Bug 43085

Summary: libxml2 parser has a large performance overhead
Product: WebKit Reporter: Patrick R. Gansterer <paroga>
Component: XMLAssignee: Nobody <webkit-unassigned>
Status: NEW ---    
Severity: Normal CC: annulen, ap, darin, eric, mrowe
Priority: P2    
Version: 528+ (Nightly build)   
Hardware: All   
OS: All   
Bug Depends on: 45735, 52036, 41427, 45488, 45594, 45990, 50516, 50517    
Bug Blocks:    

Description Patrick R. Gansterer 2010-07-27 15:07:45 PDT
In the current implementation of the XMLParser is much room for performance improvements.

A expat based XMLParser (see bug 41427) showed up to 25% less parsing time:
            libxml2        expat     percent
 5MB SVG:  0.7183sec     0.5356sec    -25%
10MB SVG:  1.6084sec     1.2298sec    -24%
20MB SVG:  5.4084sec     4.6952sec    -13%
Comment 1 Eric Seidel (no email) 2010-07-31 09:56:27 PDT
Long ago we used Expat. I don't remember why we switched to libxml2.
Comment 2 Patrick R. Gansterer 2010-07-31 09:58:07 PDT
(In reply to comment #1)
> Long ago we used Expat. I don't remember why we switched to libxml2.
because expat has no XLST support?
Comment 3 Eric Seidel (no email) 2010-07-31 10:01:58 PDT
If you're interested in this question, I suggest reading the svn logs in the xml directory in webcore. Trac.webkit.org.
Comment 4 Patrick R. Gansterer 2010-07-31 10:14:41 PDT
(In reply to comment #3)
> If you're interested in this question, I suggest reading the svn logs in the xml directory in webcore. Trac.webkit.org.
Wow, that's realy old code. ;-)
I don't think that expat will be better than libxml. IMHO only a "native" WebKit parser can avoid the time-consuming memcpy/strcpy that any 3rdparty parser has. My expat implementation avoids the UTF16->UTF8->UTF16 conversation of libxml implementation, but there are unnecessary memcpy in the expat code anyway.
Comment 5 Konstantin Tokarev 2011-06-29 05:42:56 PDT
>IMHO only a "native" WebKit parser can avoid the time-consuming memcpy/strcpy that any 3rdparty parser has.

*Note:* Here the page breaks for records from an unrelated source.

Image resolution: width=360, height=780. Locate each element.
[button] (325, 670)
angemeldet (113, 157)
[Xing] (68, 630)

Rapidxml does not have any memcpy/strcpy calls
Comment 6 Patrick R. Gansterer 2011-06-29 06:16:27 PDT
(In reply to comment #5)
> >IMHO only a "native" WebKit parser can avoid the time-consuming memcpy/strcpy that any 3rdparty parser has.
> 
> Rapidxml does not have any memcpy/strcpy calls

Rapidxml (like expat) has many missing features: e.g. namespace support. So it's not a real alternative for libxml2.